**RECORD SET**
══════════════════════════════

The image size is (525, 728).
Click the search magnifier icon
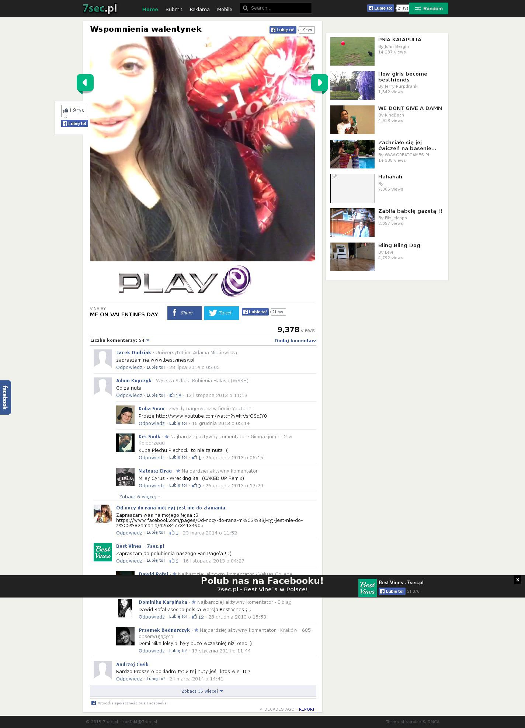coord(245,8)
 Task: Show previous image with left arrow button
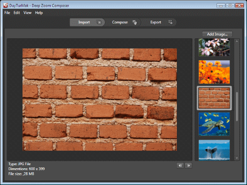coord(180,166)
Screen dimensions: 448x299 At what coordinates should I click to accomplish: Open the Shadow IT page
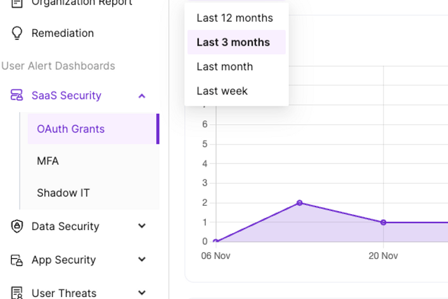pyautogui.click(x=63, y=193)
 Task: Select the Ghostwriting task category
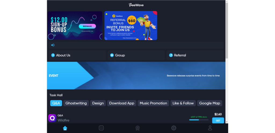(76, 103)
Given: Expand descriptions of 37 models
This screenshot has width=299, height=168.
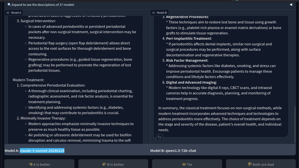Looking at the screenshot, I should click(43, 5).
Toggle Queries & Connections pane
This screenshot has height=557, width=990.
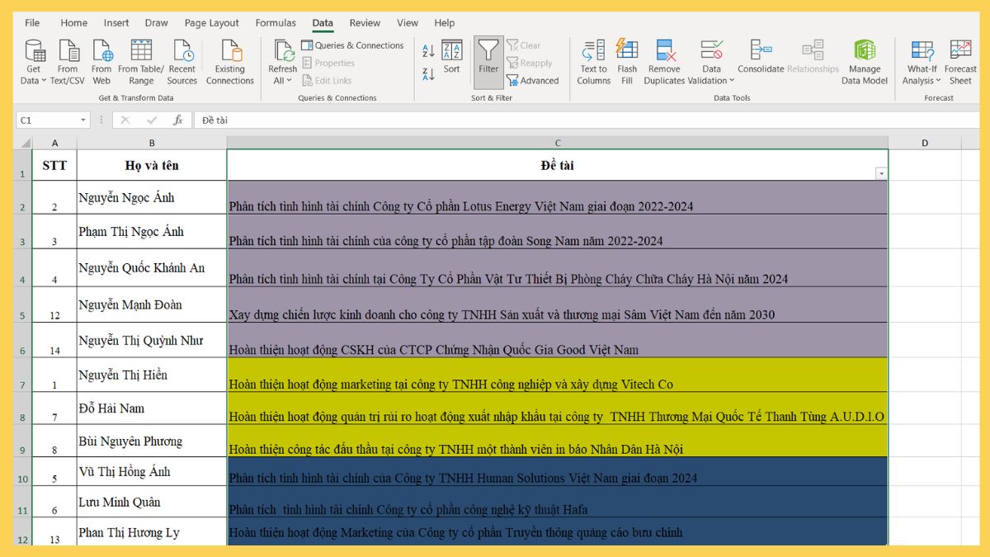pyautogui.click(x=353, y=45)
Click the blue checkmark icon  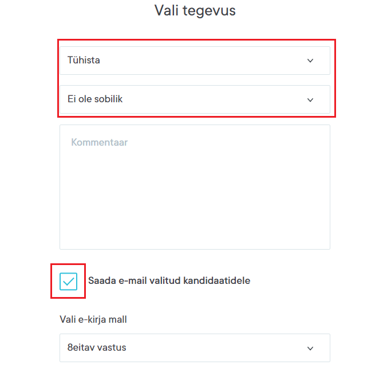pyautogui.click(x=69, y=281)
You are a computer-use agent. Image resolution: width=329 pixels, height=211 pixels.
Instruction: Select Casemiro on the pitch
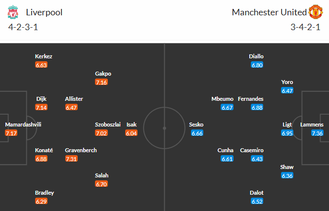point(252,150)
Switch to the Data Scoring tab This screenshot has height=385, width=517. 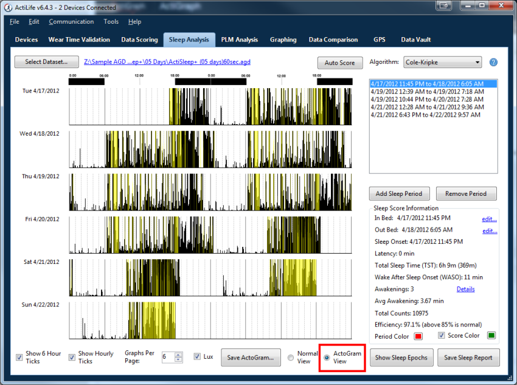click(139, 40)
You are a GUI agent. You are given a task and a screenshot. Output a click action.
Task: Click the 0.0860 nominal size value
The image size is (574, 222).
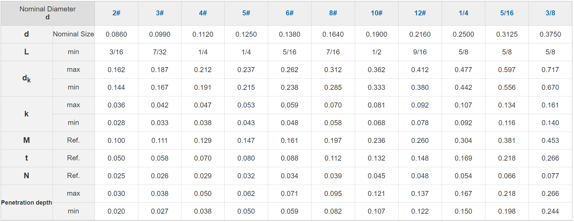116,34
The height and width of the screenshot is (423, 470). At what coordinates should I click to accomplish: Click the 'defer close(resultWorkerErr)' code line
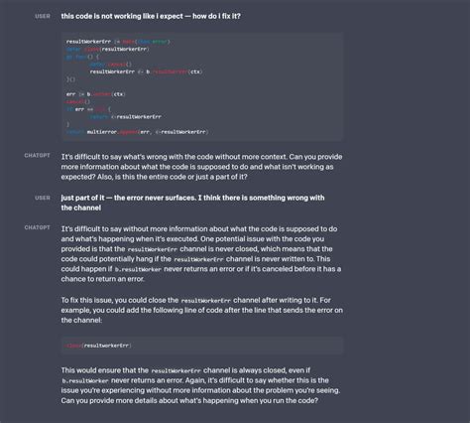(x=108, y=49)
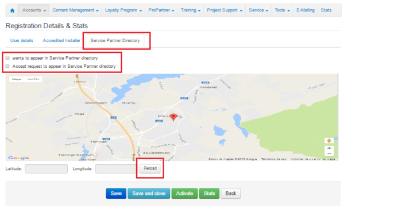402x208 pixels.
Task: Zoom out the map with minus
Action: pos(329,153)
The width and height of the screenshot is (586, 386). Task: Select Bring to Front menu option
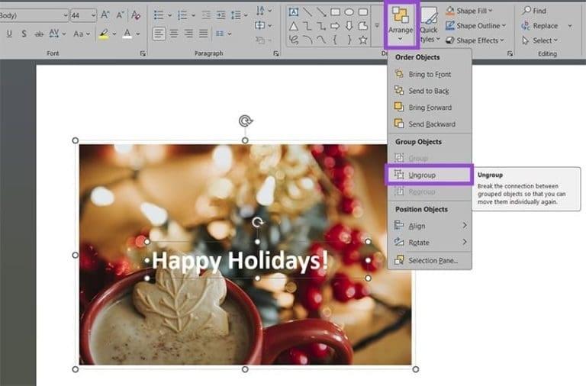[429, 74]

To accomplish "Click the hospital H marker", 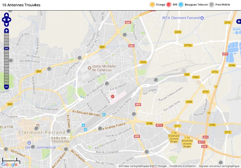I will pyautogui.click(x=112, y=96).
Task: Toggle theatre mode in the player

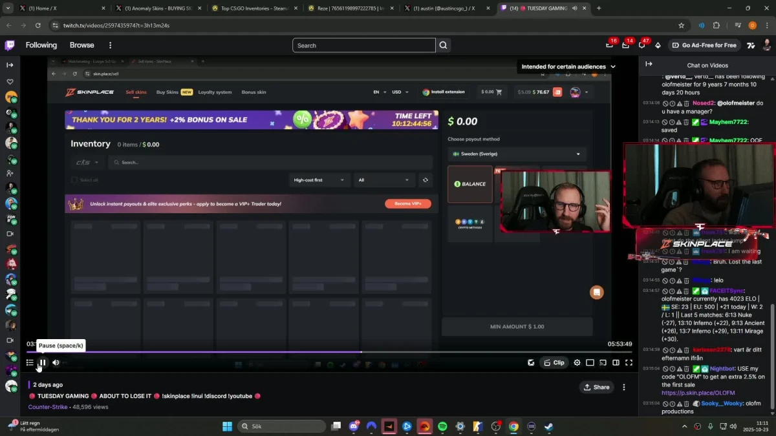Action: pos(616,363)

══════════════════════════════

Looking at the data above, how many lines hold the word "agent"? Respond with the number alone.

**SOLUTION TO THE PROBLEM**
2